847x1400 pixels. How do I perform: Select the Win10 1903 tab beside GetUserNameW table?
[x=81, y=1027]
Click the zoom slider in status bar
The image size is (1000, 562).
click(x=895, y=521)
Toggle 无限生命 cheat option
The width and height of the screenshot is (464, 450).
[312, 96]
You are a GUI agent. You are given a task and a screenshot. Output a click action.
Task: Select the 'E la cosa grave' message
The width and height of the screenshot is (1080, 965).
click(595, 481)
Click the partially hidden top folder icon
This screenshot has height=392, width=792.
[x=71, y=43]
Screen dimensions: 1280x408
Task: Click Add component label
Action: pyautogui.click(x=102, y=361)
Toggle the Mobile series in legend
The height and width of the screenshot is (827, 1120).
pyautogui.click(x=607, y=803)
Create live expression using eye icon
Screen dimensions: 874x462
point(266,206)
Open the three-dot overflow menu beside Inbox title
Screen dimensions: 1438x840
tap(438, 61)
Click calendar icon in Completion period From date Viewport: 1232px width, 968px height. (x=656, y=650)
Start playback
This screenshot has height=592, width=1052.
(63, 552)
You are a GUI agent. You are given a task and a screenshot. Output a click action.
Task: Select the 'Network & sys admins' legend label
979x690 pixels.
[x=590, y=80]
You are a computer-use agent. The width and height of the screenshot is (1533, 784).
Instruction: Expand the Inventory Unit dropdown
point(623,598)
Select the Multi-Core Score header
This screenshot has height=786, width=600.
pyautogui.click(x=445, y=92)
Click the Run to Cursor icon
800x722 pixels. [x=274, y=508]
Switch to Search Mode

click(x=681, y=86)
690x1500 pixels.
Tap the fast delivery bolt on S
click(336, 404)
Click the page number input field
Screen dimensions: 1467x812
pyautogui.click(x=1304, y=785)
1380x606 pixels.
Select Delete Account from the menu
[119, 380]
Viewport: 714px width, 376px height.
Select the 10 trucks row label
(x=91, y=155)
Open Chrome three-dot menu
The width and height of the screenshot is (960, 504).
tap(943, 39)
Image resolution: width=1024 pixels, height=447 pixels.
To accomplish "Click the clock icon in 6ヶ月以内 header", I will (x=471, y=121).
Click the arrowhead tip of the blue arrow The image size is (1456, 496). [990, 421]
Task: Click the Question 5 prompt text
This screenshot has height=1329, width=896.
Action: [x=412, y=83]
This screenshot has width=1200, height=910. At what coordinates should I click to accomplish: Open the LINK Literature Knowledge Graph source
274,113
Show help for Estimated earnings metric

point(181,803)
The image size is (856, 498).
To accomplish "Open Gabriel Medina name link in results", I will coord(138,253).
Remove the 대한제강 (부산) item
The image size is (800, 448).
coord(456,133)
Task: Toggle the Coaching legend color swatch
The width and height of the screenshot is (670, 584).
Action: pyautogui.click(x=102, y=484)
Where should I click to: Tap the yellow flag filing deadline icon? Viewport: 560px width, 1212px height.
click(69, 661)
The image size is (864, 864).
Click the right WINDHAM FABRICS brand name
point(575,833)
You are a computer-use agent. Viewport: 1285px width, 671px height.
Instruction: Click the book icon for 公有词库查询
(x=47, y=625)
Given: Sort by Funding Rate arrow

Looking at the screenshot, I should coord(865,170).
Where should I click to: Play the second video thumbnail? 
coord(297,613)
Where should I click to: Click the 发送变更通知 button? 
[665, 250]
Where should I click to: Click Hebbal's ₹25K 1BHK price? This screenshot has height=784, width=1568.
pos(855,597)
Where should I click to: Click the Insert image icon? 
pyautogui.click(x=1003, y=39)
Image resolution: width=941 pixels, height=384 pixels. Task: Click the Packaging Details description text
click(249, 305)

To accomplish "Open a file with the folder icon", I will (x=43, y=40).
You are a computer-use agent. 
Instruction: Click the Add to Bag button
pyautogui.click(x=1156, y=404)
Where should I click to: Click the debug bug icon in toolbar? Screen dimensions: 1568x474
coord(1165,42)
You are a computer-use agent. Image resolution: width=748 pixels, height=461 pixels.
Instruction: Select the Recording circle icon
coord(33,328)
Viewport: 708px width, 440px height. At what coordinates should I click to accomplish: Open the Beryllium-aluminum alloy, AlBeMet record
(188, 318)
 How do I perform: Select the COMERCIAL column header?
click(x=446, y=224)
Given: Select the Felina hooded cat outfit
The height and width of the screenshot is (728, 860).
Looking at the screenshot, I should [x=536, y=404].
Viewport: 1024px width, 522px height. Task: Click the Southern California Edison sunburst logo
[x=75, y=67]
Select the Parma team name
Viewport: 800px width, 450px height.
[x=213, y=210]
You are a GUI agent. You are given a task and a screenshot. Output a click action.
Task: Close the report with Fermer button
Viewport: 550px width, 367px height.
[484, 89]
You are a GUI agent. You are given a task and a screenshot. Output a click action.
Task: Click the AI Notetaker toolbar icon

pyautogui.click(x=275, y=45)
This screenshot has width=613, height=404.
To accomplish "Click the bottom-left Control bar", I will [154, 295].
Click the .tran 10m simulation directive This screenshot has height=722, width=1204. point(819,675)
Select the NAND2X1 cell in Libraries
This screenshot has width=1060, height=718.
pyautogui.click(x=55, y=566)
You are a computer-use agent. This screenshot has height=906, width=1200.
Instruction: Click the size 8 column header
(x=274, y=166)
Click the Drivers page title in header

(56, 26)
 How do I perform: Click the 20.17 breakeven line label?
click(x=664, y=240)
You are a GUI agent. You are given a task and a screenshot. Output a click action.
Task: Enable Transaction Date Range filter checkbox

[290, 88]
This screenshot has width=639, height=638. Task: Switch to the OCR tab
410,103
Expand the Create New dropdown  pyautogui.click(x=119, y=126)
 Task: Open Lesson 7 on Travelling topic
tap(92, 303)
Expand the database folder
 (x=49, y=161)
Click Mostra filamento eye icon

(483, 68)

▸ **EXERCISE PROMPT**: Nothing but the lines from the one that contains "Expand the Create" to the end of the listing should be given again, each exactly as it appears.

▸ **WORKED SOLUTION**:
Expand the Create New dropdown  pyautogui.click(x=119, y=126)
 Task: Open Lesson 7 on Travelling topic
tap(92, 303)
Expand the database folder
 (x=49, y=161)
Click Mostra filamento eye icon

(483, 68)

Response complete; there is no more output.